▸ Цель задания: Напишите продолжение отрывка о приговоре отцу, начиная сразу после его последнего предложения.

▸ Отрывок:
• • •

Вот так и сработал наш суд. Что тут можно сказать? Может быть, упомянуть фразу, произнесенную одним из героев известного фильма: «Да здравствует наш советский суд, самый гуманный и справедливый суд в мире»…
Словом, отцу зачитали приговор, который в точности повторял обвинительное заключение прокуратуры с одним добавлением: «Суд не считает целесообразным применение ко мне высшей меры наказания — смертной казни (значит, такая все же предусматривалась. — Авт.) и основывает свой приговор на материалах, имеющихся в деле, но не рассмотренных в судебном заседании».
Отца приговорили к пятнадцати годам тюремного заключения по статьям 17, 58 п. 1б УК РСФСР. Приговор был окончательный и обжалованию не подлежал. Это случилось 12 сентября 1958 года. Со времени ареста отца в 1953 году он провел в тюрьме уже пять жутких, мучительных лет.

• • •

▸ Данные:

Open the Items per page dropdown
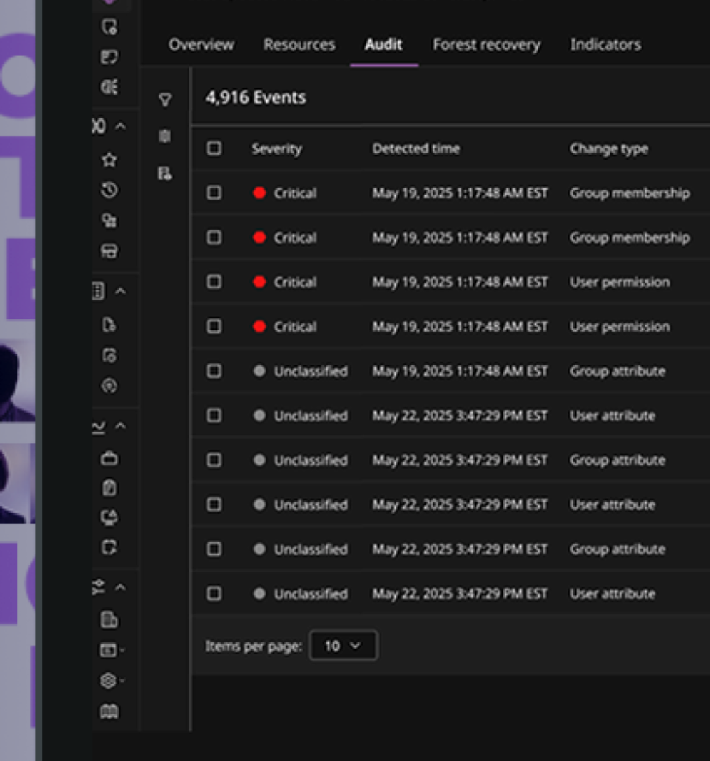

• • •

▸ Ответ к упражнению:
После суда отца в спецвагоне отвезли во Владимирскую тюрьму, в которой он не раз бывал в свое время по служебным делам. Поместили его в больничном корпусе. Мы ездили туда два раза в год на свидания. Они проходили на первом этаже главного здания тюрьмы. Технология входа такова: в вестибюле за стойкой — дежурный офицер, предъявляешь паспорт, он его кладет в нишу ящика на стене, потом проходишь налево по коридору и в конце справа — узкая комната с железными решетками и полупрозрачным стеклом в единственном окошке. Посередине комнаты большой стол, по бокам — скамейки, на обеих стенах — картины (фотокопии), в углу у входа — тумбочка с графином. Мы входили тогда, когда отец был уже в комнате, рассаживались: отец и сотрудница-сержант — с одной стороны стола, мы — с другой. Разговор длился 30–40 минут. «Лишнее» говорить не разрешалось. Каждая беседа записывалась, мы это знали. Первыми комнату всегда покидали мы, при этом всякий раз отец говорил нам, ребятам: «Осторожно, голову» (низкая дверь). У дежурного получали паспорта — и на улицу.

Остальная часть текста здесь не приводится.